___ READING PASSAGE ___

More unintentionally humorous content from the mainstream media on politically charged issues. This from one of America’s newspapers of record, the LA Times:
Tesoro plan to buy Arco gets more scrutiny amid gas-price surge
As California gasoline prices set fresh records daily, consumer advocates are gearing up to fight the sale of the low-cost Arco brand and its Carson refinery to a Texas company not known for its cheap fuel.
Some experts are calling the proposed $2.5-billion sale to Tesoro Corp. of San Antonio the biggest shift in California’s petroleum business in decades. Activists say the deal, announced in August, would reduce competition and possibly raise prices for motorists, and they will ask state and federal regulators to reject it. (read more…)
So gasoline is very expensive in California. Could be because those evil oil companies are restricting supply in order to drive up prices and line their pockets with profit (which everyone knows is *bad*).
That’s exactly the kind of theory that’s been circulated for some time, that California producers of the special blend of gasoline required by state law would engage in OPEC-style market tactics. That’s what one alleged expert academic alleges:
Severin Borenstein, an energy expert at UC Berkeley, adds that it’s also possible some state refiners are taking advantage of the shortfall by withholding some of their gasoline in order to jolt prices even higher. The supply of special reformulated gasoline that California uses is produced by just a handful of companies, with Chevron alone controlling more than 20 percent of the market. In certain circumstances, price-gouging might be quite profitable. “It’s not a crazy notion,” Borenstein notes, “it’s just extremely difficult to prove and, even then, not a violation of any law.” (read more…)
Sure, not a crazy notion, just difficult to prove. I think my neighbor kicks his dogs. I have no proof, but I hear them barking all the time.
And despite working hardat the puzzle cloaked in mystery wrapped in an enigma, and issuing academic white papers and studies and whatnot, the good professor and his colleagues haven’t self-admittedly come close to unearthing tangible proof of this price-gouging.
Refine, Baby, Refine!

___ SOURCE INFORMATION ___

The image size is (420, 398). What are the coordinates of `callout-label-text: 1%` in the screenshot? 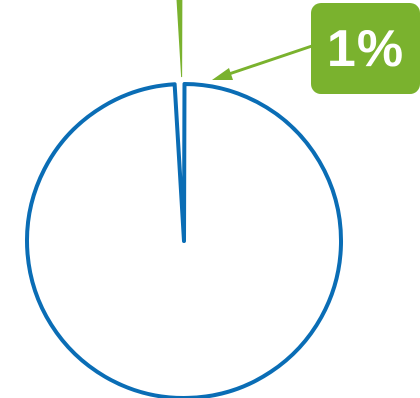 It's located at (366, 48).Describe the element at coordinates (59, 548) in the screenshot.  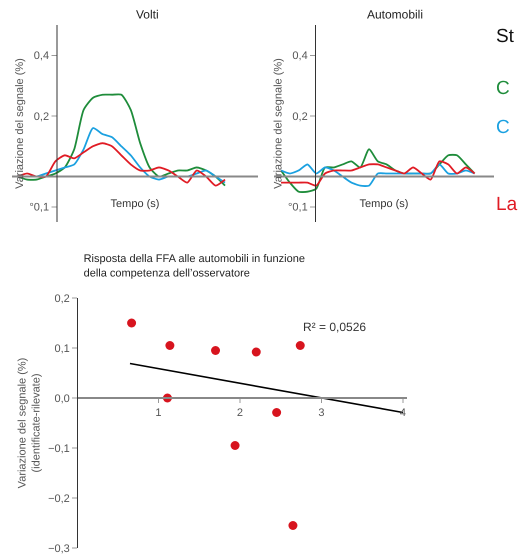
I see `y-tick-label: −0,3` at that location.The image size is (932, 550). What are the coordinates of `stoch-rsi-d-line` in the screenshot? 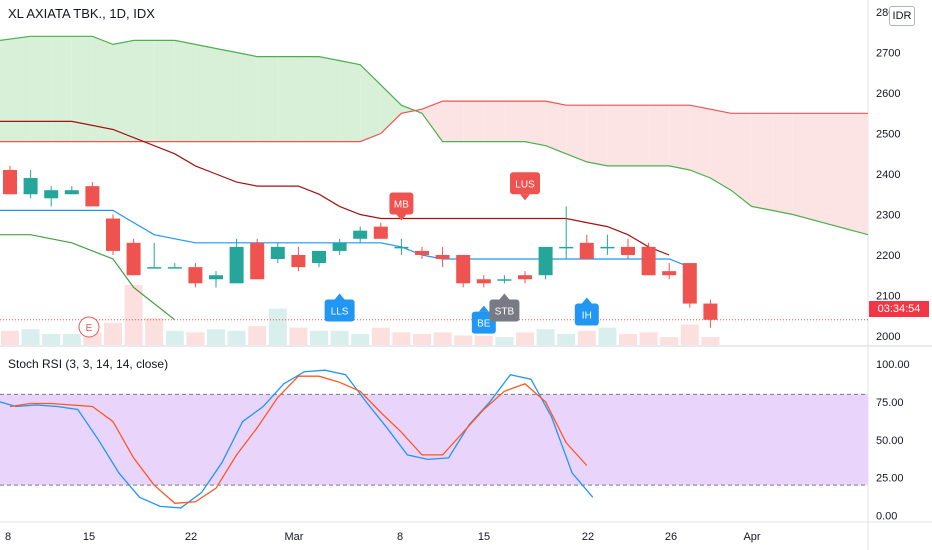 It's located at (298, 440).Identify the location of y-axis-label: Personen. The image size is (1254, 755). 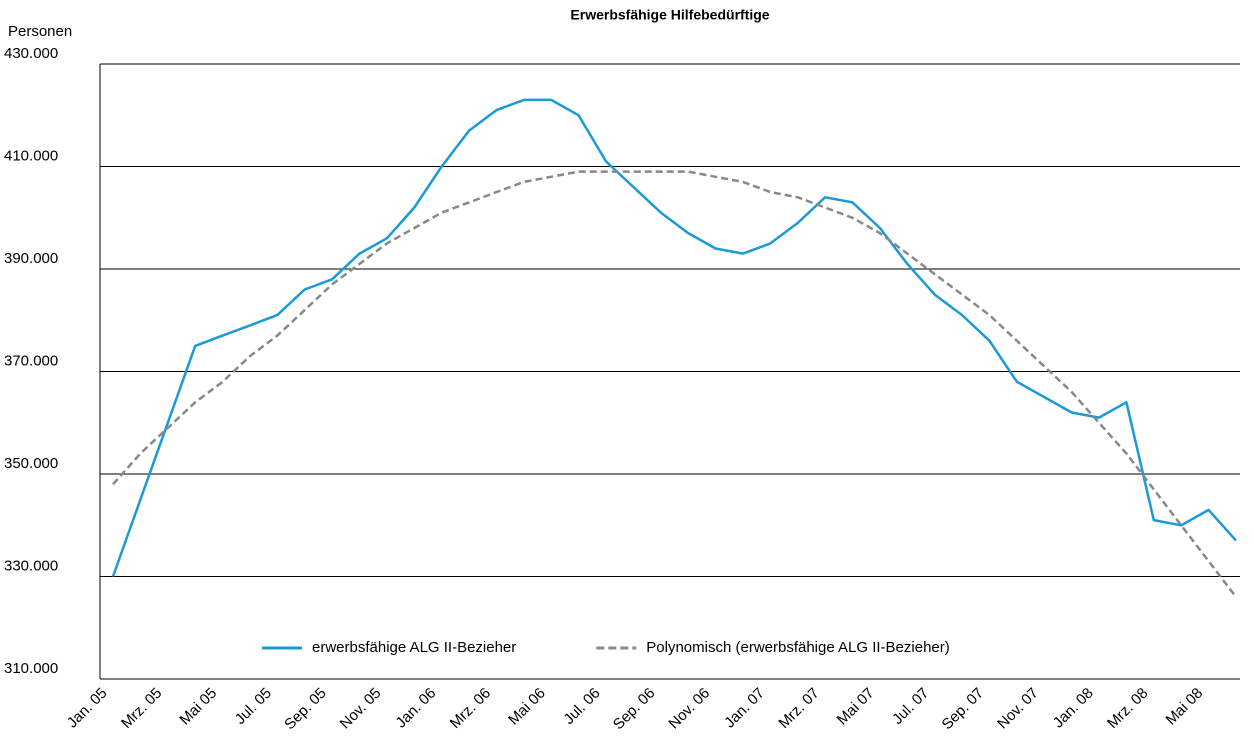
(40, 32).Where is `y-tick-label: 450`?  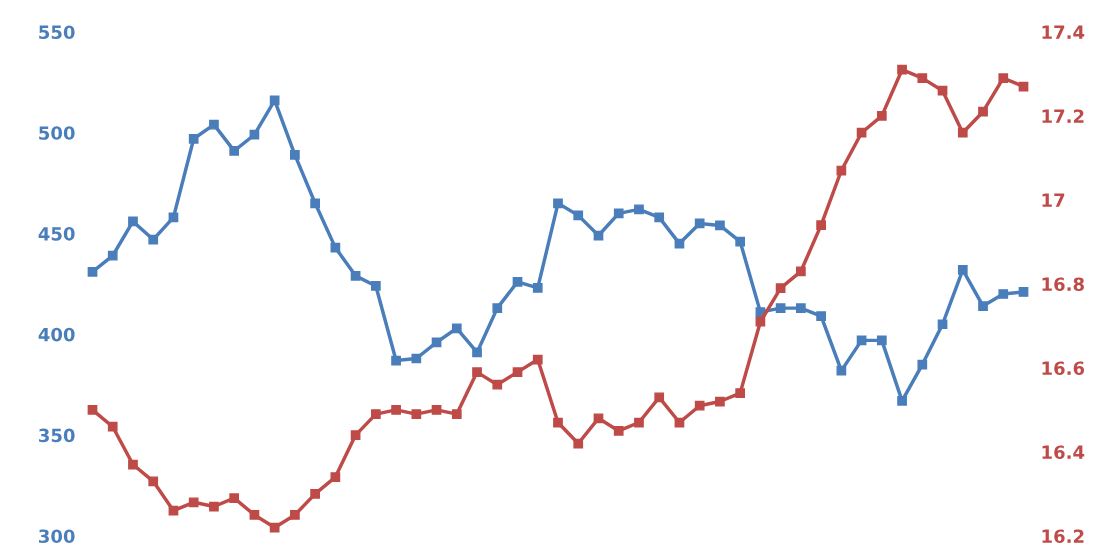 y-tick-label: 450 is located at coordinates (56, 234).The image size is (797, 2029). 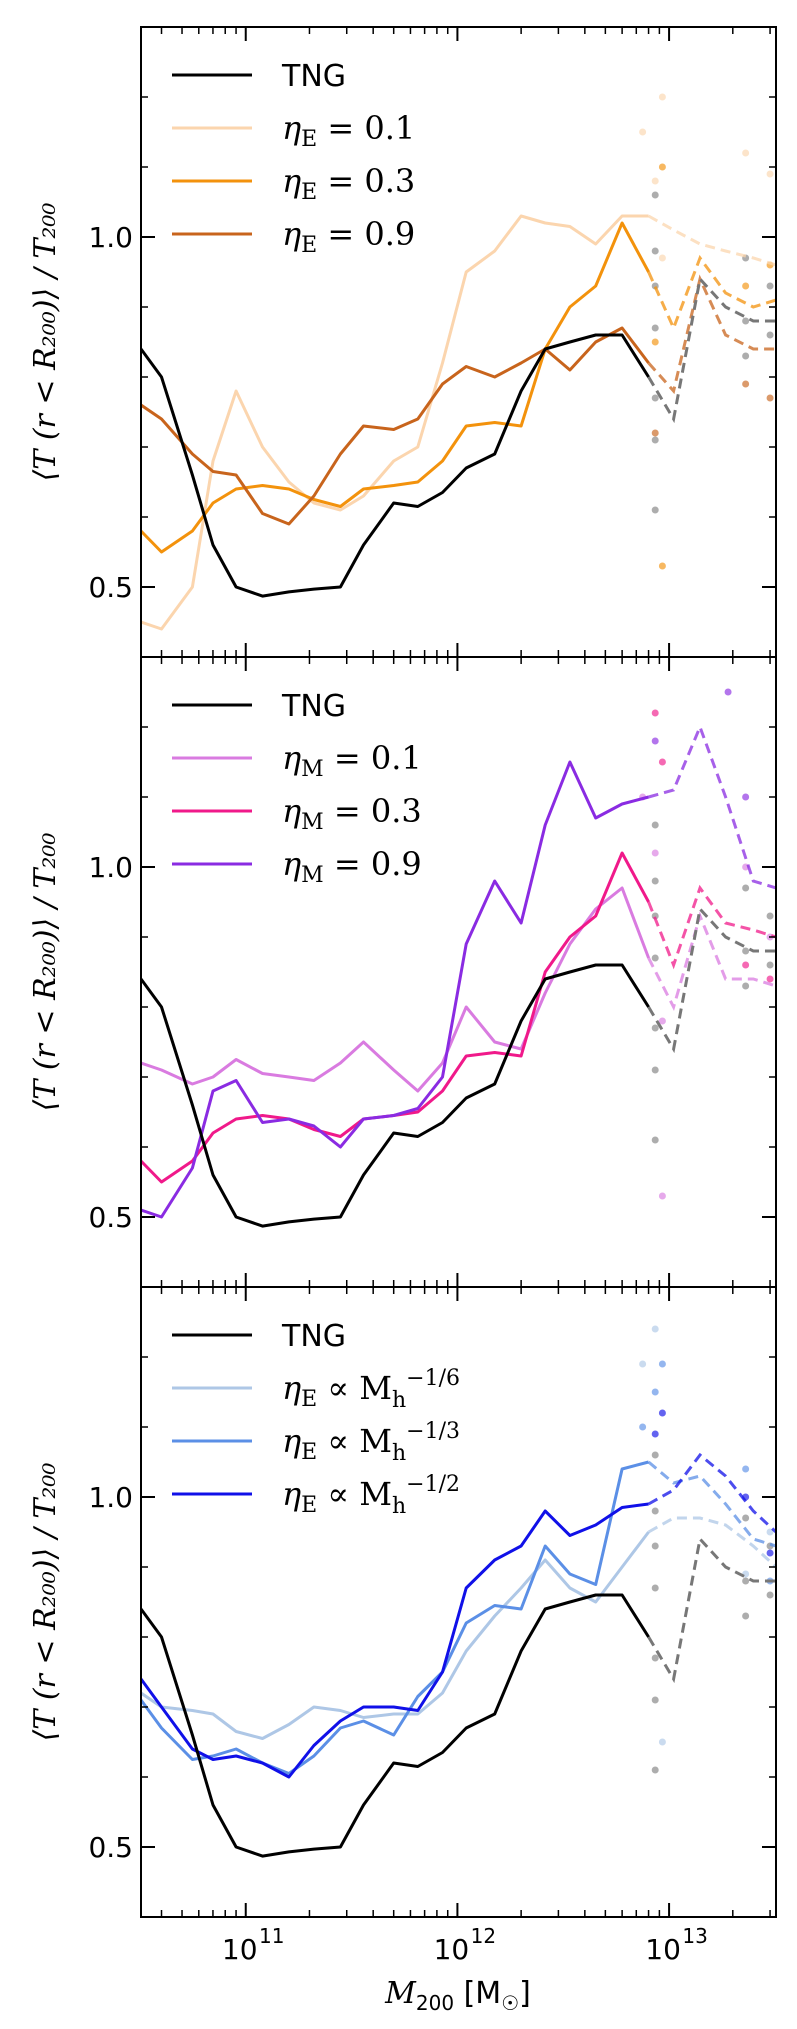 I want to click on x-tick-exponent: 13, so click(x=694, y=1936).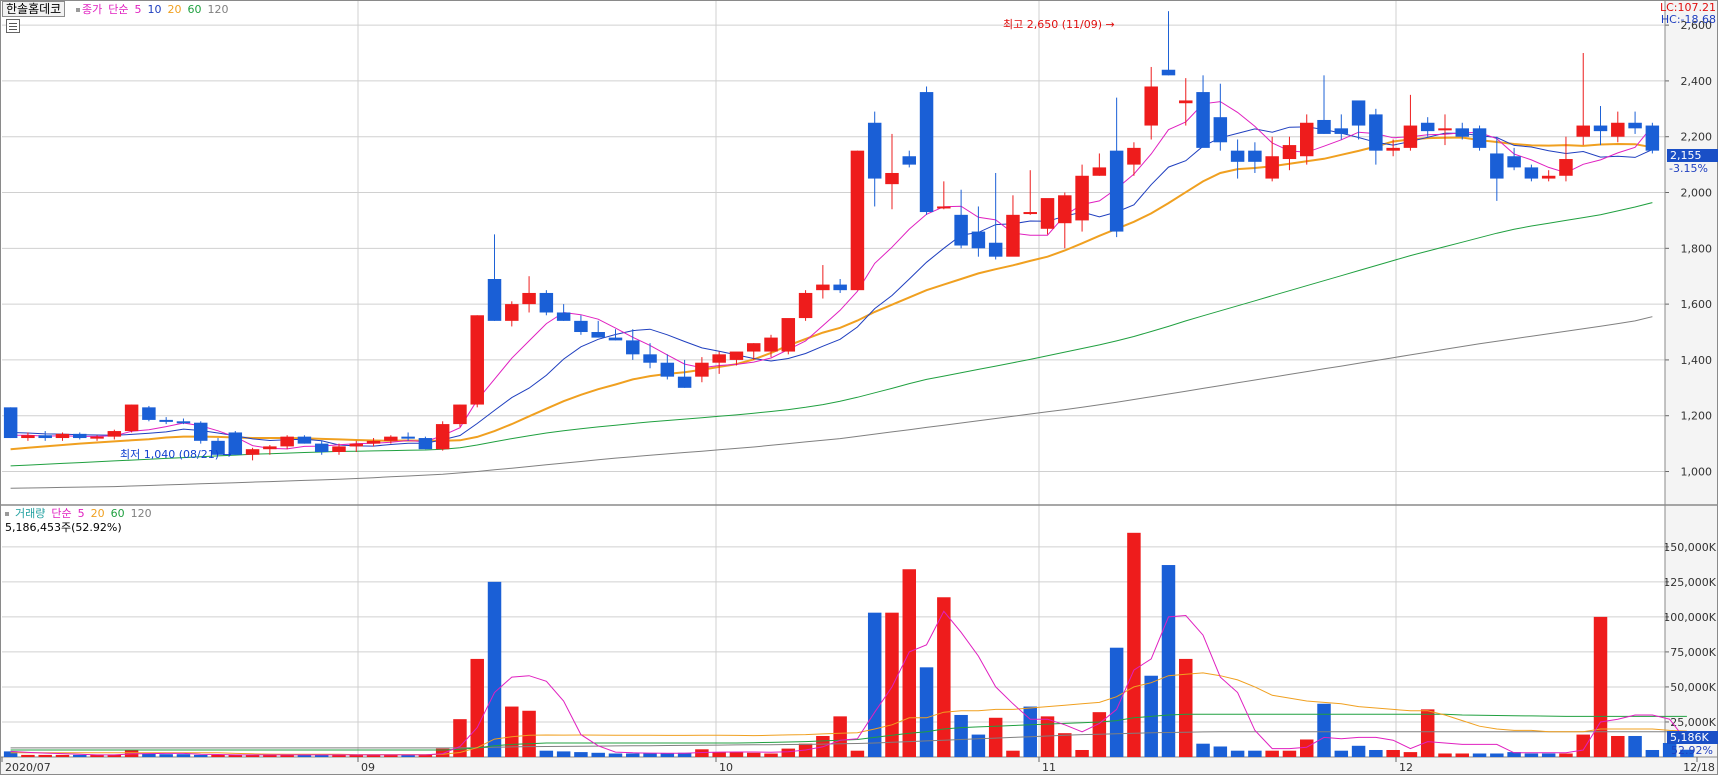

___

• **REQUIREMENT**: Resume the post on California gasoline prices and the Tesoro purchase of Arco above, picking up after its final line.

• **REPLY**:
Could also be, as some “Drill-baby-drill!” proponents on the other side of the political spectrum are fond of pointing out, that California doesn’t have enough refining capacity commensurate with its large population. “We haven’t built new refineries in this country in years and years, blah blah”. Let’s look at those numbers:
Number of Refineries: 22
Refining capacity, in barrels per day (bpd): 2,409,0001
Residents per barrel of refined product: 18.39
Gallons per day per state resident: 2.28
This is is but a crude ratio (pun!), figuring barrels and gallons per state resident. Not all refining capacity is the same, many of those 22 refineries are quite small compared to Chevron’s El Segundo Refinery at 265,000 bpd, or even BP’s Carson refinery in question, also with a capacity around 265,000. Some refineries produce specialty blends or products such asphalt, jet fuel, lubricants, etc.
By comparison, let us see the refining capacity and population numbers for Oklahoma, state of residence of 101 Centavos and noted hotbed of oil production and exploration.
Number of Refineries: 6
Refining capacity, in barrels per day (bpd): 507,900
Residents per barrel of refined product: 7.46
Gallons per day per state resident: 5.63
By these two data points, those on the right could (and do, regrettably) myopically argue that 38 Californians are on average scrabbling every day after each barrel of refined product. Oklahomans have the chance to buy 5.63 gallons of go-juice, each and every day, while car-happy Golden Staters have to make do with less than half that, at 2.28 gallons per head.
Supply and demand, baby! The free market at work, that’s why granola-crunching Angelenos shell out $4.61 a gallon at the pump, and dumb Okies in Tulsa pay the lowest prices in the country at $3.31.
Well, how about states that don’t have the oil and gas resources of Oklahoma?
Let’s switch focus to Mississippi, another poor but not-so-oily Southern state, one that many Oklahomans are thankful for — just so we’re not last in state rankings like divorce, obesity, and literacy.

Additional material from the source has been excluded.